Ein leichtes Mittagessen – Was debattiert wird, ist hingegen schwere Kost: Der europäische Sicherungsfonds in der Corona-Krise wird angesichts der deutschen EU-Ratspräsidentschaft Thema sein.

Von den Auswirkungen der Corona-Krise sind sowohl die Chiemsee-Schifffahrt als auch Gastronom Löhmann betroffen. „Jeder Tag ist ein Kampf ums Überleben“, sagt Löhmann. Dennoch hält er es professionell, wenn er diejenigen bewirtet, die die Schließung der Gastronomie beschlossen haben: „Uns ist in erster Linie wichtig, dass es ihnen schmeckt. Wir versuchen unser Bestes.“

Deutschlands Kanzlerin und die bayerische Staatsführung auf einem Fleck – das lässt auch die Sicherheitsbehörden nicht kalt. Zur Einsatztaktik will sich das Polizeipräsidium Oberbayern Süd im Vorfeld nicht äußern. So viel gibt Sprecher Martin Emig preis: „Der Aufwand ist für die Polizei erheblich. Es ist auch für uns ganz spannend und nicht alltäglich.“ Ein abstraktes Gefährdungspotenzial sei bei diesem Personenkreis generell vorhanden.

„Wums“ für den Tourismus?

Im Vorfeld werden nun Diensthunde auf Herrenchiemsee nach gefährlichen Gegenständen suchen. Ein großer Teil der Beamten wird während des Besuchs den Verkehr regeln. Emig betont, dass man durch die Sicherung der CSU-Klausurtagungen in Wildbad Kreuth und Kloster Seeon auf einen gewissen Erfahrungsschatz zurückgreifen könne.

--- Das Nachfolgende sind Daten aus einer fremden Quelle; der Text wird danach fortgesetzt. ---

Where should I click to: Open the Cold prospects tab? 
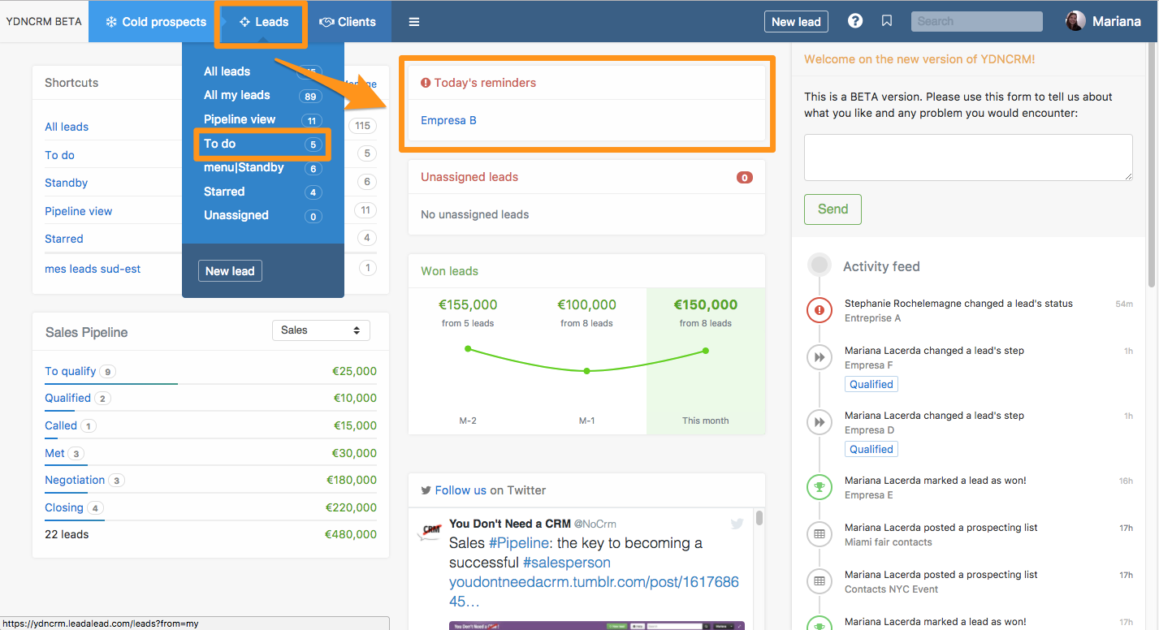(155, 22)
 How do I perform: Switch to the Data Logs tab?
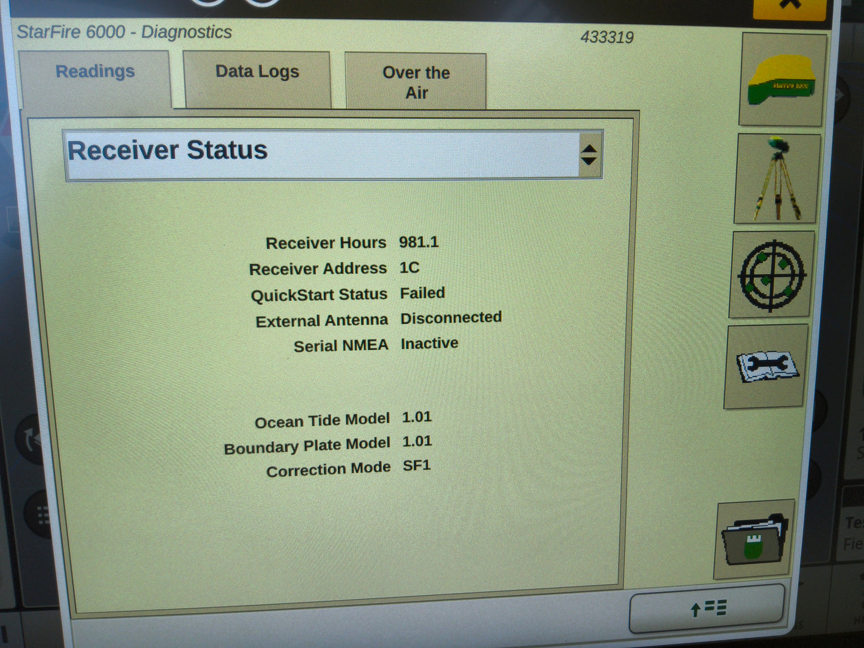point(257,72)
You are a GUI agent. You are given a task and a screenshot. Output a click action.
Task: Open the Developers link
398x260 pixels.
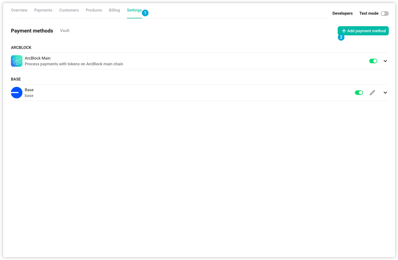click(342, 13)
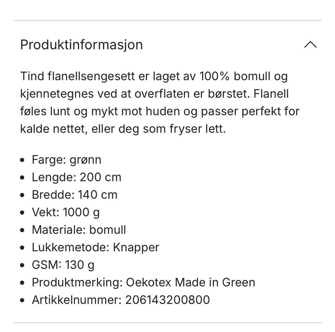Click the text '100% bomull'
This screenshot has height=332, width=335.
[x=234, y=76]
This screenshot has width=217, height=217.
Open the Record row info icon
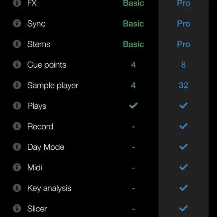[x=17, y=126]
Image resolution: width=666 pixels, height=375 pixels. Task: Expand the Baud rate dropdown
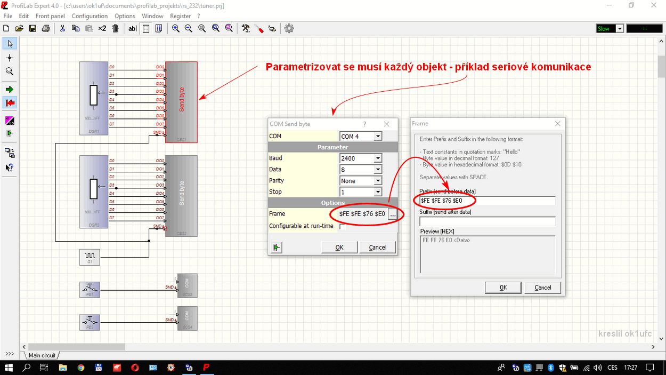377,158
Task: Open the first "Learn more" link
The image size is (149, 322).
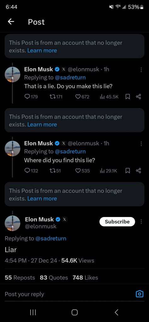Action: (x=42, y=51)
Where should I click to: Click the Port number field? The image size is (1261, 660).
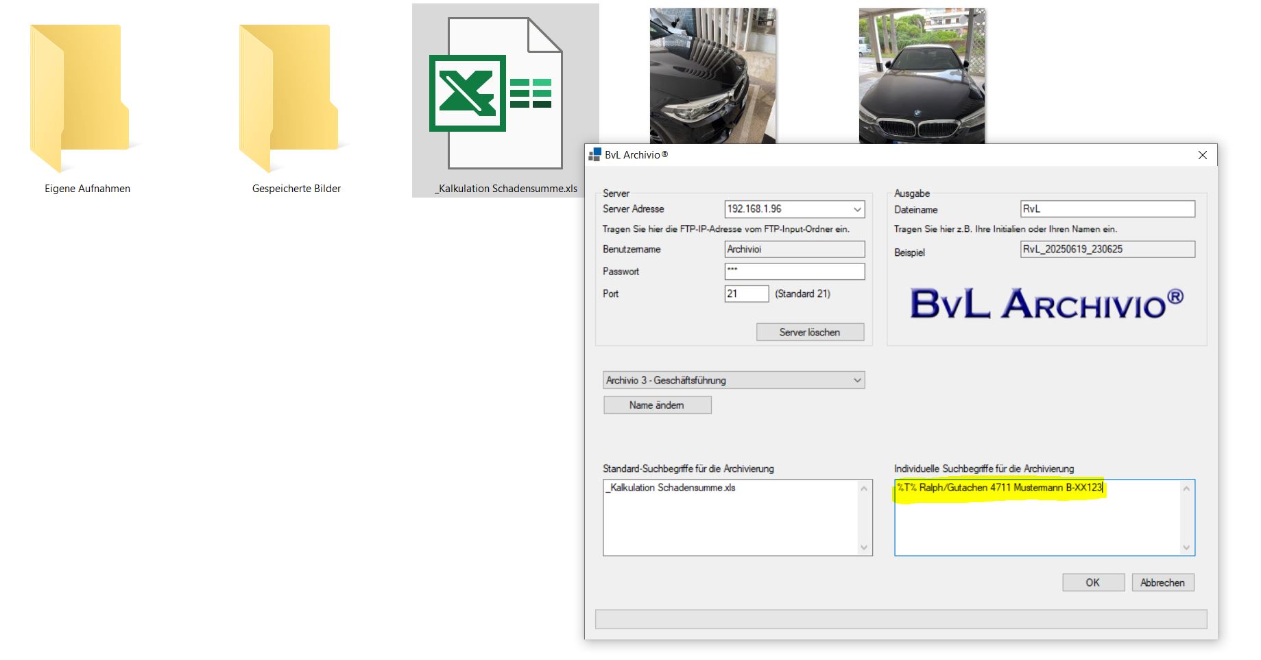(x=746, y=294)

Bringt der Besuch nun „Wums“ für den heimischen Tourismus? Marketing-Leiterin Corinna Raab vom Chiemgau-Alpenland-Tourismusverband erhofft sich, dass die Bilder von Herrenchiemsee viele Menschen erreichen. Ein Großteil der Urlauber in der Region komme aus Bayern und Deutschland. Insofern sei ein möglicher Werbeeffekt zu begrüßen.

Stichwort „Urlaub dahoam“ – auch Merkel hat angekündigt, dass sie dieses Jahr ihren Urlaub in Deutschland verbringen werde. Raab würde sie gerne begrüßen: „Nun kann sie sich selbst davon überzeugen, wie schön es bei uns ist.“

Herreninsel für Besucher gesperrt

Die Bayerische Verwaltung der staatlichen Schlösser, Gärten und Seen informiert, dass die Herreninsel am Dienstag für Besucher gesperrt wird. Ab Mittwoch, 15. Juli, ist das Neue Schloss wieder zu den regulären Zeiten von 9 bis 18 Uhr geöffnet. Außerdem können das Augustiner Chorherrenstift (Altes Schloss) und die dortigen Ausstellungen ab Mittwoch wieder besichtigt werden.